Antiochus, marri et irrité de cette réponse, lui dit : — Tu ne fis jamais folie qui te coûtât si cher que celle-ci, et j’ai compassion de toi et de ta grande jeunesse ; mais, puisque c’est toi qui poursuis ton désastre, je m’en lave les mains et me déclare innocent de ta ruine ; et pour ce, voici mon énigme, et l’éclaircis, si tu ne veux perdre la vie :

De forfait agité, je cherche incessamment
De ma mère le fils, et le fils de ma femme ;
Me repais de ma chair, dont je vis en tourment.
Et de plusieurs les corps en demeurent sans âme.

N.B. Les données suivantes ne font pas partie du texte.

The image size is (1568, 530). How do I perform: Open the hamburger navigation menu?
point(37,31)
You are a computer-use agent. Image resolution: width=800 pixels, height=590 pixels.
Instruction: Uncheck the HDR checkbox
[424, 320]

Apollonie, oyant ceci, fut étonné de prime face, et, se tirant un peu a part, ayant obtenu ce petit délai du tyran, il rêva si bien là-dessus, qu’il en trouva l’interprétation si manifeste, qu’il n’y fallait point autre Œdipus pour l’éclaircir. Ainsi, revenant vers le roi, lui dit : — Vraiment, sire, votre question vous touche de bien près ; car le forfait vous bourrelle la conscience, et le reste du fait touchant à votre fille, ne faut chercher ailleurs que céans, ni le fils de votre mère, ni le beau-fils de votre femme.